**What you need to do:** Convert the part of the listing that opens with the line containing "Open MyFavorite(F3) list icon" and runs through the end of the listing into a numbered list, leaving out blank lines.

**Data for processing:**

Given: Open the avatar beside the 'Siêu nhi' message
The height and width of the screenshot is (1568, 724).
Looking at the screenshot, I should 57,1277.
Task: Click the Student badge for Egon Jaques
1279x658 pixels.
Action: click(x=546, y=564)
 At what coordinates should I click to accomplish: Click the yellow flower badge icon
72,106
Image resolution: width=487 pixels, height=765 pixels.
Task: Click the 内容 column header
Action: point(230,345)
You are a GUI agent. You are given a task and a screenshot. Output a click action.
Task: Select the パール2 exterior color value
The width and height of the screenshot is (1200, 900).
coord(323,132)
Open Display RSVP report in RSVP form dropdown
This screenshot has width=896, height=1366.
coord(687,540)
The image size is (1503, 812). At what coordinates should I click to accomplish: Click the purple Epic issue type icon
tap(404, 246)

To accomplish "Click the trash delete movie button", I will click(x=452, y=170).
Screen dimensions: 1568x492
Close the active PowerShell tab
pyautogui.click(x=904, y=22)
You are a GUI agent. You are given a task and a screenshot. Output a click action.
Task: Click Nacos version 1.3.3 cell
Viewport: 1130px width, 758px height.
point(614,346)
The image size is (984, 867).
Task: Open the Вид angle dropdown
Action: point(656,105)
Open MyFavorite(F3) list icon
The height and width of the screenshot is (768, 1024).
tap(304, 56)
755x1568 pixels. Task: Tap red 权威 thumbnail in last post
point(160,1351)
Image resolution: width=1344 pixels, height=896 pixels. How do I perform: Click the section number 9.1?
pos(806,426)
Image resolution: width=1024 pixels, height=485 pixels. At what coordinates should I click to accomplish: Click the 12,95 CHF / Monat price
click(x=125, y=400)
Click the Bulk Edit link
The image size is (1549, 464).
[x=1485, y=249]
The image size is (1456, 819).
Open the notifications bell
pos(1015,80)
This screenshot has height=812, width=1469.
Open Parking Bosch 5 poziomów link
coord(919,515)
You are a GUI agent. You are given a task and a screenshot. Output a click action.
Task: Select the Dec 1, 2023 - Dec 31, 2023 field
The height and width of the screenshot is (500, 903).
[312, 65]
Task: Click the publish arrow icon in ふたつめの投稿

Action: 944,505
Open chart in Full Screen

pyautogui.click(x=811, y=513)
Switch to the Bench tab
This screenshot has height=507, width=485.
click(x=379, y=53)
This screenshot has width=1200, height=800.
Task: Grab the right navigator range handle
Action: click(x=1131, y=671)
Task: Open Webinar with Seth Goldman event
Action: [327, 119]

**Result of this task:**
1. Open MyFavorite(F3) list icon
2. The height and width of the screenshot is (768, 1024).
3. tap(304, 56)
4. 755x1568 pixels. Task: Tap red 权威 thumbnail in last post
5. point(160,1351)
6. Image resolution: width=1344 pixels, height=896 pixels. How do I perform: Click the section number 9.1?
7. pos(806,426)
8. Image resolution: width=1024 pixels, height=485 pixels. At what coordinates should I click to accomplish: Click the 12,95 CHF / Monat price
9. click(x=125, y=400)
10. Click the Bulk Edit link
11. The image size is (1549, 464).
12. [x=1485, y=249]
13. The image size is (1456, 819).
14. Open the notifications bell
15. pos(1015,80)
16. This screenshot has height=812, width=1469.
17. Open Parking Bosch 5 poziomów link
18. coord(919,515)
19. You are a GUI agent. You are given a task and a screenshot. Output a click action.
20. Task: Select the Dec 1, 2023 - Dec 31, 2023 field
21. The height and width of the screenshot is (500, 903).
22. [312, 65]
23. Task: Click the publish arrow icon in ふたつめの投稿
24. Action: 944,505
25. Open chart in Full Screen
26. pyautogui.click(x=811, y=513)
27. Switch to the Bench tab
28. This screenshot has height=507, width=485.
29. click(x=379, y=53)
30. This screenshot has width=1200, height=800.
31. Task: Grab the right navigator range handle
32. Action: click(x=1131, y=671)
33. Task: Open Webinar with Seth Goldman event
34. Action: [327, 119]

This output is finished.